Pour illustrer cela, nous avons dit ceci en ce qui concerne la désertion
du toit conjugal : « la désertion du toit conjugal par
une femme mariée, à l'issue d'une dispute, est une contravention
aux coutumes si celle-ci est allée se refugier en dehors de la famille
de son mari. Il est à noter que plusieurs considérations sont
mises en jeu. Peut être elle peut avoir eu des visites des ses
ex-fiancés ou prétendants, elle peut s'exposer à des
nouveaux prétendants etc. Alors si après conseils de ses parents,
elle décide de regagner son foyer, le conseil familial devrait se
réunir pour examiner le cas. Et dans l'entre-temps, le soir c'est tout
le quartier que va crier sur elle en disant « wakupanga
mbuji » ce qui veut dire elle a manqué la chèvre,
car pour réparer elle devrait payer des amendes auprès des ses
belles soeurs qui varient entre l'argent et la chèvre selon le cas et
lors de la cérémonie publique on chante « X wakaya
kuabo kabamulonda, x wakalua muele mabele mulu » ce qui
signifie « X était partie chez elle et on ne l'a jamais
suivie, X est revenue seule avec ses seins en l'air. »
4.1.4.6. Cas Ngala
Ngala est une jeune dame de 30 ans et d'une famille assez
aisée, elle est mariée, mais n'a pas encore eu d'enfants. Son
mari Kelly rentre souvent tard à la maison après avoir
été boire avec ses amis. Ngala en a marre du comportement de son
mari et un jour après une forte dispute, elle se décide de
déserter sa maison pour rentrer chez ses parents.

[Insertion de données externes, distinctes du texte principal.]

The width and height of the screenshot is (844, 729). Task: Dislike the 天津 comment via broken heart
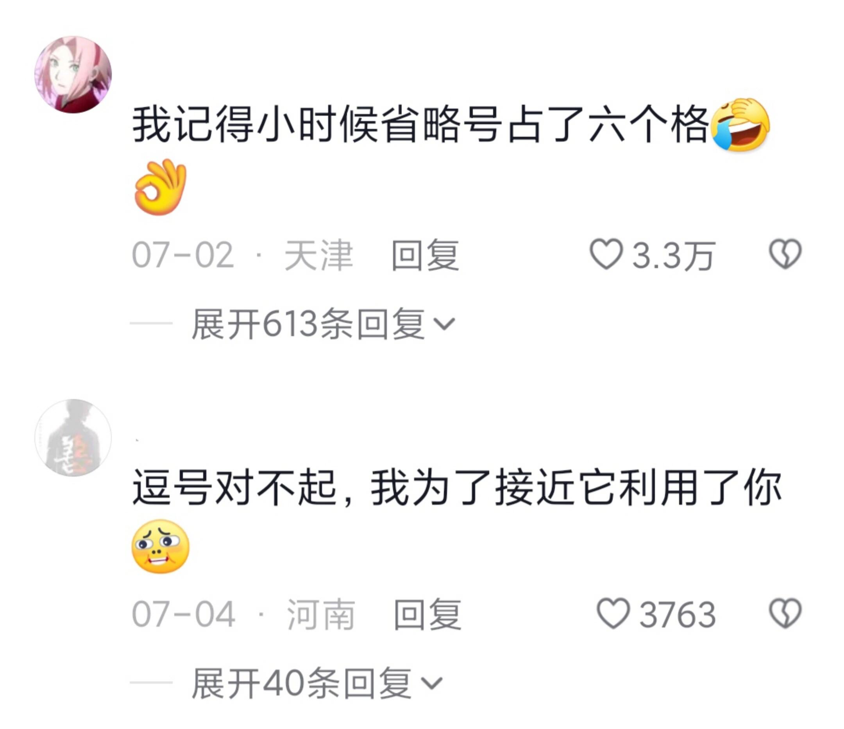point(785,255)
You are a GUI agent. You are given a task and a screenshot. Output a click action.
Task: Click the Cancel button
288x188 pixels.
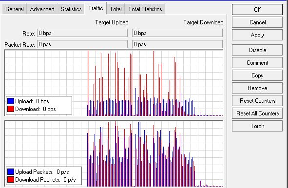coord(257,22)
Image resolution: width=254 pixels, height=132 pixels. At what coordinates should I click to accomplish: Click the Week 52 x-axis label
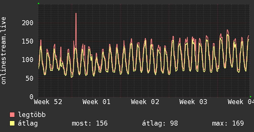click(48, 102)
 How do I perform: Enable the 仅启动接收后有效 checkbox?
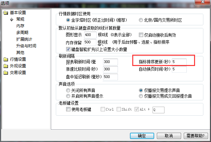141,35
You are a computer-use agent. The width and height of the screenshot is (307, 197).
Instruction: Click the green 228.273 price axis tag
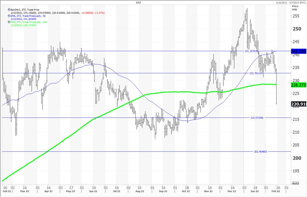tap(299, 85)
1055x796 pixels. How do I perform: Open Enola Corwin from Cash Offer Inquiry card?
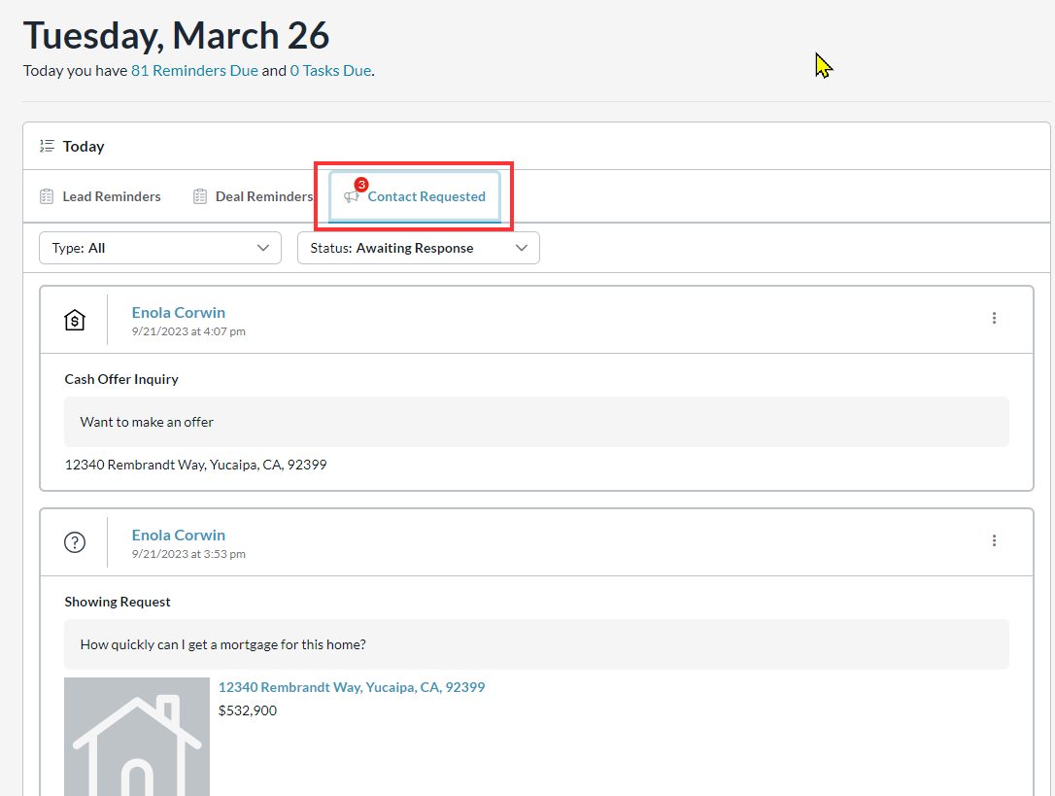pos(179,312)
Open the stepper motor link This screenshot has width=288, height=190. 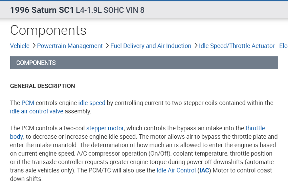pyautogui.click(x=105, y=128)
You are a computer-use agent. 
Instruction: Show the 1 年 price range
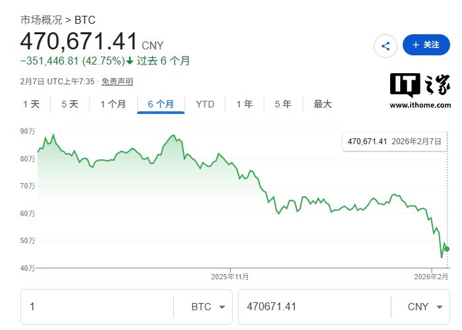[x=244, y=104]
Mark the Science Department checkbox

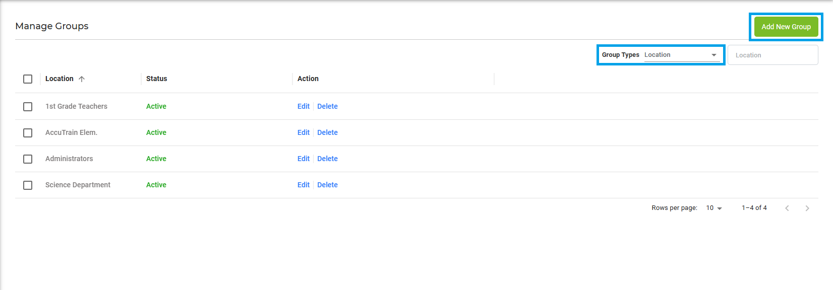28,185
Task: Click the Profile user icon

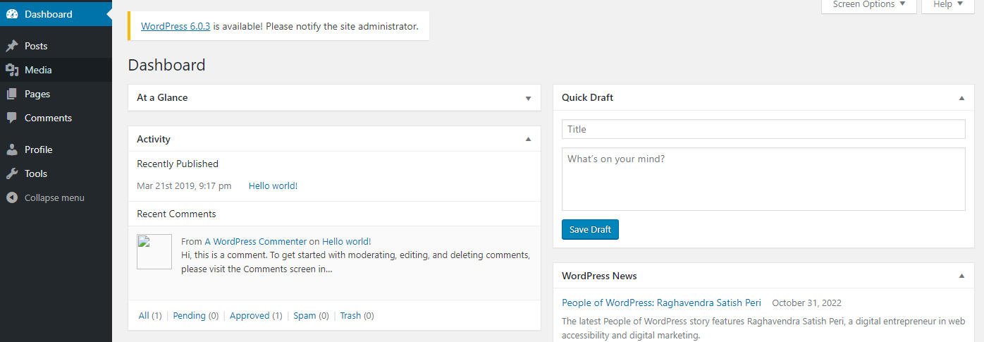Action: tap(12, 149)
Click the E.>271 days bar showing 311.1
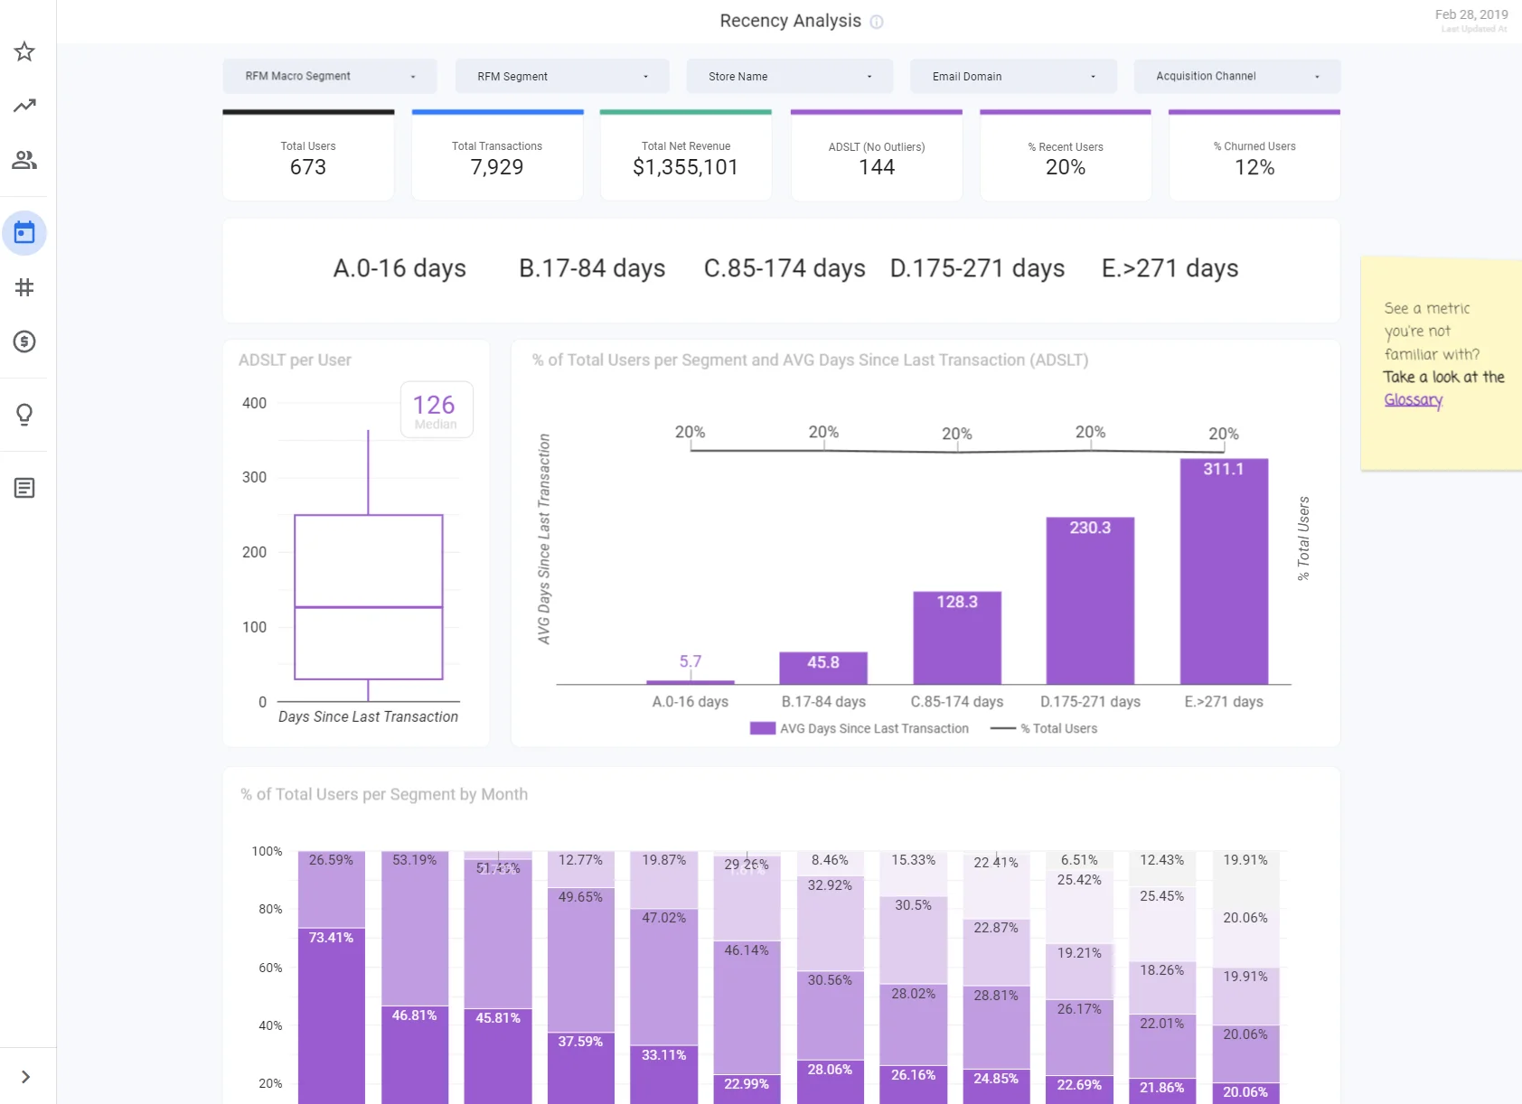This screenshot has height=1104, width=1522. [x=1224, y=571]
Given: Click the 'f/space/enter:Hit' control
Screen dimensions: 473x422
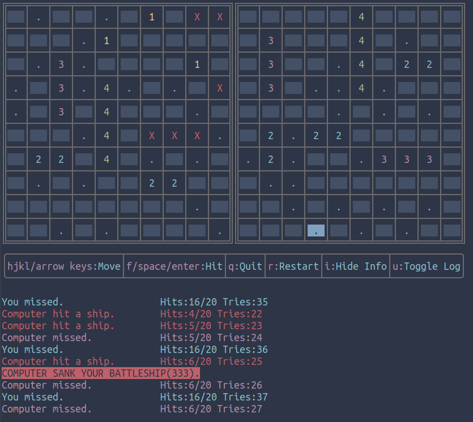Looking at the screenshot, I should [x=174, y=266].
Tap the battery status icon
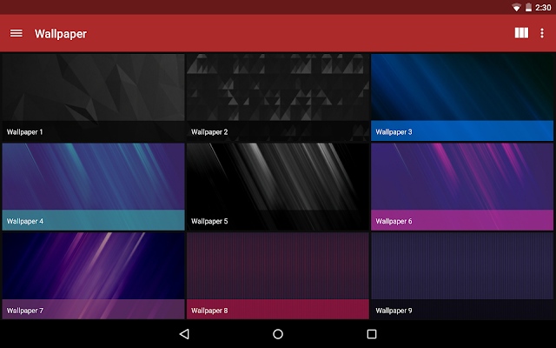 tap(528, 7)
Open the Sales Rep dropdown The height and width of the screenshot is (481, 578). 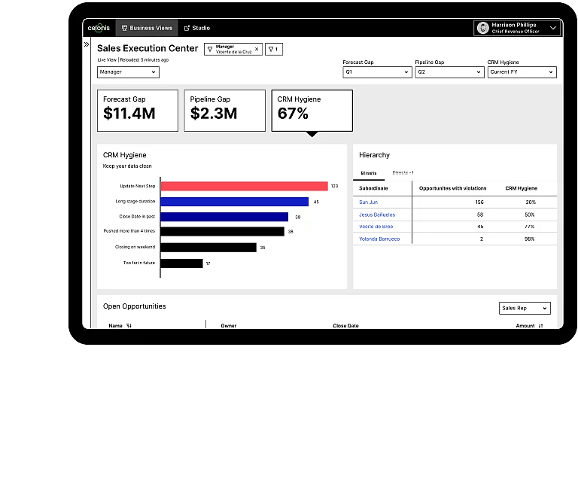point(525,308)
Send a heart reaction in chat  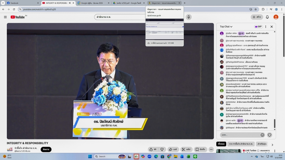pos(270,135)
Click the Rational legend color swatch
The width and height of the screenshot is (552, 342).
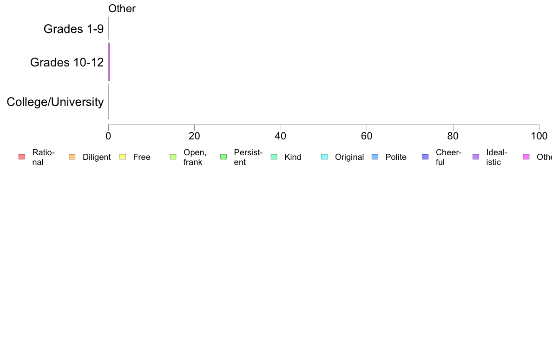[x=22, y=157]
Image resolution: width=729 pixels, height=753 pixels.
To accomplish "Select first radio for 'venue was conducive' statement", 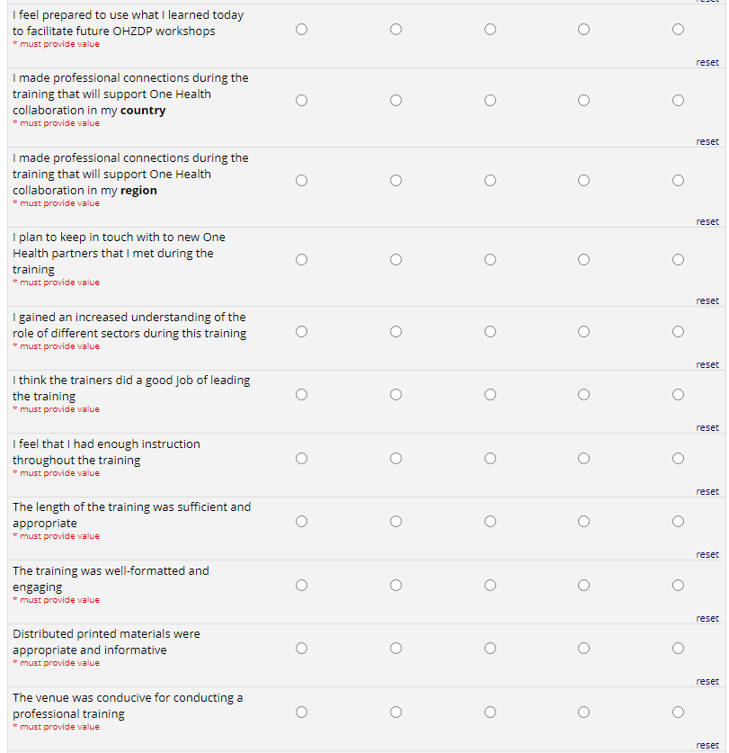I will 301,712.
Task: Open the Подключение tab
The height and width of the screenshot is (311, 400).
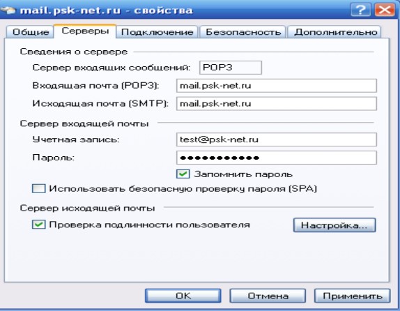Action: pyautogui.click(x=157, y=32)
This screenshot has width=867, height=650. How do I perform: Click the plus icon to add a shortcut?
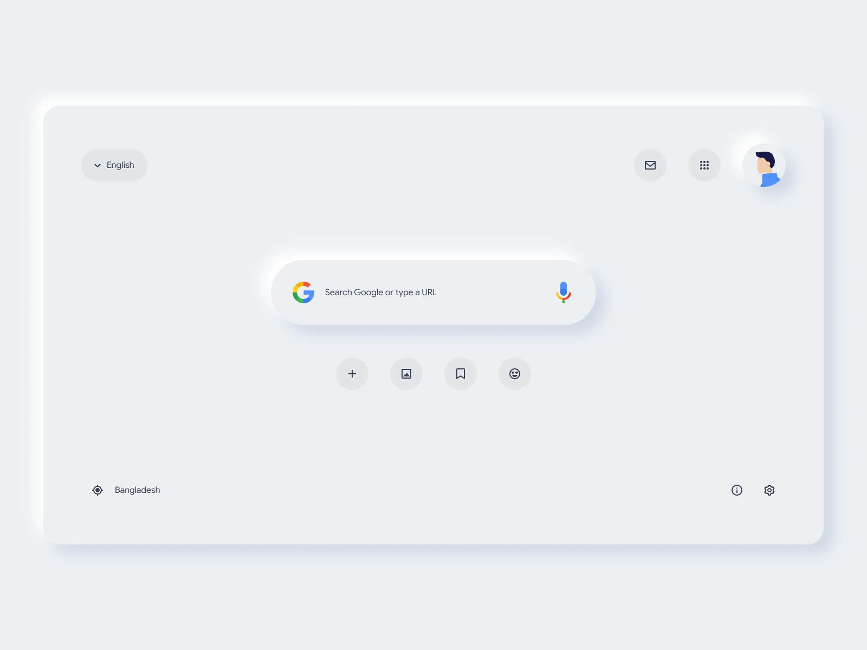tap(352, 374)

Une semaine plus tard, après avoir eu des conseils de
sa mère et d'autres membres de sa famille, Ngala décide de
retourner auprès de son mari. Elle y arrive vers les heures du soir et
soudainement, c'est tout le quartier qui entre en effervescence en criant de
partout : « kukululukuluuu, wakupanga mbujieee» qui peut se
traduire par elle a manqué la chèvre, ceci pour dire qu'elle a
échoué et n'a pas pu tenir ; et d'autres chantent
« Ngala Mulumba wakaya kuabu kabamolonda, wakalua wuele mabele mulu
...» qui signifie Ngala Mulumba est partie chez elle et sans être
récupérée par son mari, elle est rentrée toute
seule brandissant les seins.
Ngala va rester pendant près d'une semaine,
renfermée dans sa maison toute couverte de honte. Cette action est
perçue comme un châtiment aux femmes qui désertent leurs
toits conjugaux et une mise en garde contre toutes celles qui en auraient des
intentions.
Analyse du cas Ngala
Cette situation est semblable à celle d'une femme qui,
par sa faute, son mari a déserté le toit conjugal. A ce propos,
il y a une légende chez les Baluba qui explique comment une femme
à la recherche de son mari va rencontrer une vieille divinatrice (kakaji
kakulu) en lui disant : « kakaji kakulu wetuawu kumuenyiku
mbayani awu, nakudia kapasu tshimupela, tshinji tshia kapasu tshiamukuata, et
kakaji kakulu le dit nuakutanda anyi, elle dit non, elle ajoute
nuakuluangana ? La femme dit non, et elle poursuit tshinji ntshia
mpasu ? et la femme dit oui ». Dans cette légende kakaji
kakulu veut savoir si la femme à la recherche de son mari ont eu de
disputes ou se sont bagarrés, et kakaji kakulu n'arrive pas à
concevoir que le mari de cette femme n'ait pu déserter le toit conjugal
seulement à cause d'un grillon ou d'un insecte. Ceci sous-entend qu'il y
a plutôt d'autres causes ayant conduit à la désertion du
mari que la femme n'arrive à s'exprimer.
Ce cas illustre comment les Baluba veillent à
prévenir le danger de séparation de couples et renforcent
l'harmonie dans un foyer. La désertion d'un toit conjugal peut
créer des conflits psychiques dans la vie d'un couple. Ces conflits
peuvent avoir d'autres conséquences graves comme
l'infécondité chez la femme, l'infidélité chez
l'homme et beaucoup d'autres troubles psychiques.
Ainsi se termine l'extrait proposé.